- _Text_:
++++++

Most forms of emerging market debt are rated as below investment grade. This means that the bonds have a credit rating below a particular level with each major rating agency. Investors will therefore usually demand higher interest rates before buying bonds, making it more expensive for the government to borrow in this way.

In theory, corporate bonds could come under the banner of emerging market debt. In reality, businesses in such countries are unlikely to find many buyers for bonds. This is because the combination of being a corporation, which could go out of business, and being from a developing market makes the bonds particularly unattractive to investors.

Which countries are classed under the emerging market debt category is somewhat open to debate. It does not necessarily correspond with a country's population size or political status. For example, both Brazil and Russia are sometimes classified as emerging markets. In Brazil's case, this is because the country is relatively poor given its size. In Russia's case, the country does not yet have a long-term established history of free financial markets.

++++++

- _Material_:
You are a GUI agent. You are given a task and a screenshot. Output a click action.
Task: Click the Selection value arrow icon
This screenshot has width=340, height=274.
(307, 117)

++++++

- _Problem set_:
1 > From the passage on emerging market debt, list every factor it names that makes bonds less appealing to investors.
2 > Carry on the passage on emerging market debt, starting after its last sentence.

- _The responses_:
1 >
- A credit rating below investment grade, meaning below a particular level with each major rating agency
- The issuer being a corporation, which could go out of business
- The issuer being from a developing market

2 >
There is an argument that emerging market debt should no longer be considered as risky in relation to those in developed nations. This is not necessarily because the developing nations have become less risky. Instead, it is more to do with the assumption that developed nations would never default on debt being challenged by the global credit crisis that began in 2007 and 2008, and fears that the single currency in Europe means such problems could spread quickly from country to country. That said, because defaults by government are comparably rare events, the perception of risk is arguably as or more important than the actual statistics on past defaults. This may mean that even if a developing nation is genuinely less likely to default, its bonds may remain less attractive to investors.

Another reason for the growth of emerging market debt is improved communications and technology. This makes it easier for potential investors to research the finances of a particular government that is issuing bonds. There has also been an increase in such issues because of a plan led by then-US Trade Secretary Nicholas Brady, by which governments could buy US dollar bonds to offer as collateral against defaulting on its own bonds.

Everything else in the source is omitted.